Don't go looking for 1040A and 1040EZ forms, they have been eliminated. Everyone will fill out the new 1040 form. You may have to attach an additional form (Schedules 1 to 6) if you have to pay Alternative Minimum Tax or claim certain credits. Since the standard deduction is now bigger, it is expected that fewer people will have to itemize deductions. Those that do will still need to fill out Schedule A.
Standard Deduction
The tax reform law did away with the personal exemption. In 2017, that was $4,050 per person. That's the bad news. The good news is that the standard deduction nearly doubles from $6,350 used last year. It is now:
$12,000 for individuals
$24,000 for married couples filing jointly
$18,000 for head of households
The higher standard deduction is designed to make filing taxes easier with less of a need to itemize deductions - thus the smaller 1040 form.
MORE: Here are the benefits of filing your taxes early
Of course, it is never as easy at that, especially this year. Some experts say that families with several children may actually be hurt by the change because they can't claim exemptions for each child. Families will not know the full impact of the change until they do their taxes this year.
Child Tax Credit
The Child Tax Credit gets a boost this year from $1,000 to $2,000 per qualifying child. The child must be 16 or younger at the end of the year to claim the credit. A family that does not owe any taxes can still claim $1,400 of the credit.
The income threshold for claiming the credit goes up from $110,000 to $400,000 for married couples filing jointly. That means more families will qualify. For unmarried individuals it goes from $75,000 to $200,000.
Dependent Tax Credit
This year, there is also new $500 tax credit for qualified dependents that are age 17 and older. These could be (1) a dependent child who is between 17 and 23 years of age and is a student and (2) a family member for whom you provide more than half of their support. This can include parents, grandchildren, uncles, and in-laws.
Remember that tax credits reduce your tax liability on a dollar-per-dollar basis.
Mortgage Interest Deduction
A big change that will affect tax filers in expensive housing areas is the mortgage interest deduction. The new tax law capped the deduction at loans of $750,000. The debt limit used to be $1 million dollars.
Since the median home price in San Francisco is around $1.6 million, it is likely that anyone who bought a home last year will not be able to claim the full amount of the mortgage interest. The reduced limits do not apply to mortgage loans that were taken out before December 16, 2017 or home refinances taken out after the passage of the TCJA.
Interest deductions for home equity loans have also been eliminated for this tax year unless the money was used to improve a home. So if you took out a loan to pay off high credit card bills or buy a boat, you are out of luck.
Income/Property Taxes
Bay Area residents may want to sit down for this one. The new tax law is limiting itemized deductions for property taxes and state and local income taxes to a combined total of $10,000, or $5,000 for married couples filing separately.

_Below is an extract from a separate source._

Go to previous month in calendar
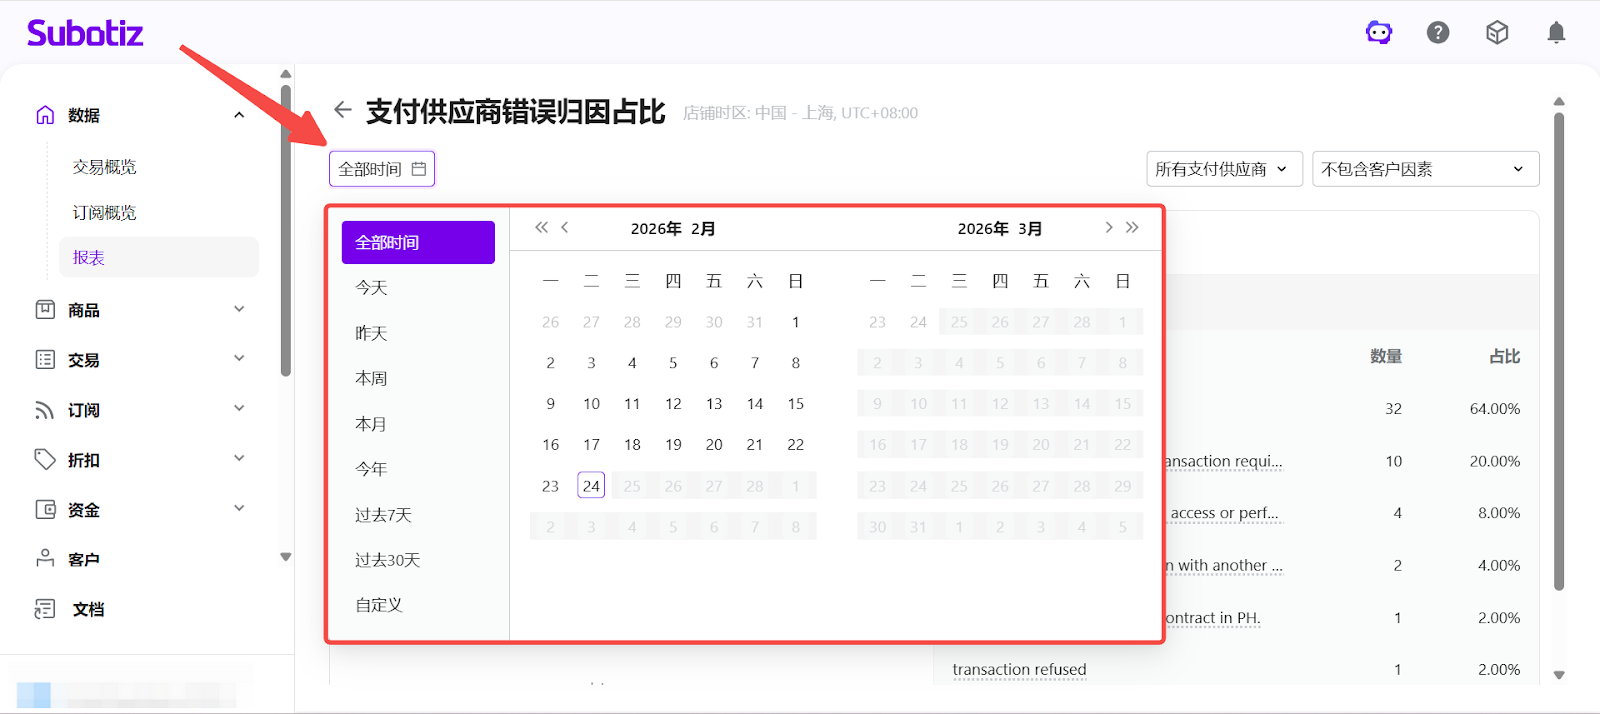The width and height of the screenshot is (1600, 714). [565, 228]
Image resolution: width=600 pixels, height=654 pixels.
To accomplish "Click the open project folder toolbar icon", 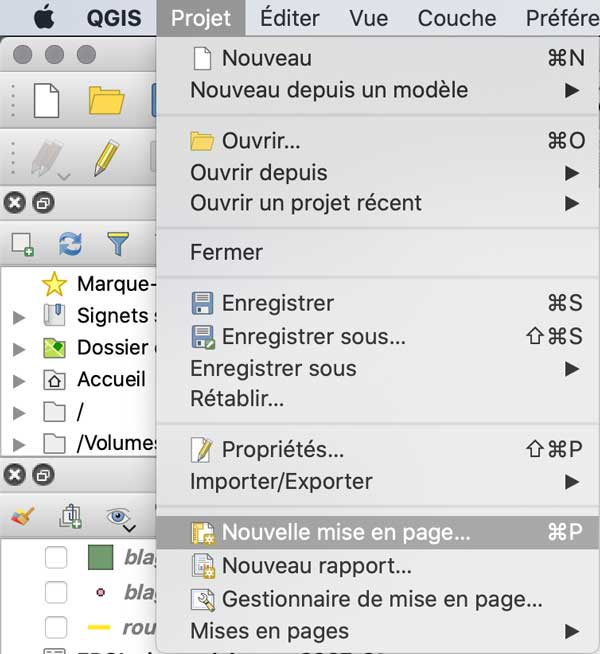I will coord(106,101).
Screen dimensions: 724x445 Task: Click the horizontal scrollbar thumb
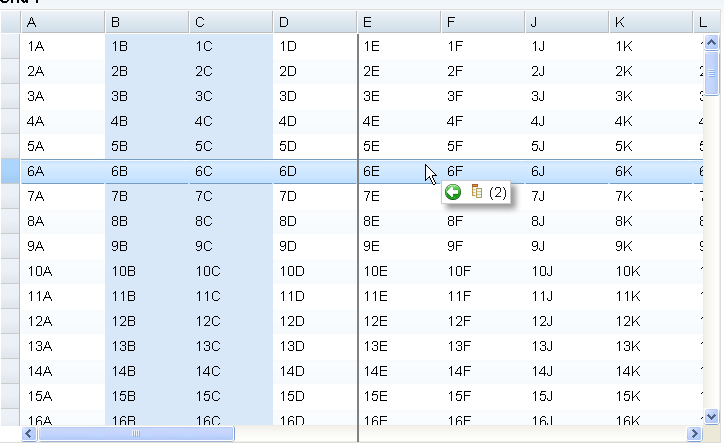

Previously there was no limit to these deductions. Again, this will affect people with expensive homes (which is the norm in the Bay Area) or those who own several properties.
Alternative Minimum Tax
The exemption amount for the Alternative Minimum Tax (AMT) is increasing from $71,700 for singles and $111,700 for married couples filing jointly to $194,800 for all taxpayers ($97,400 for married couples filing separately). This means fewer people will be affected by AMT this year.
This is the biggest change in tax law in decades. The best bet is to get your taxes done early to find out what all these changes mean to you and to avoid being surprised by a higher than expected tax bill.
The tax filing deadline this year is Monday, April 15, 2019.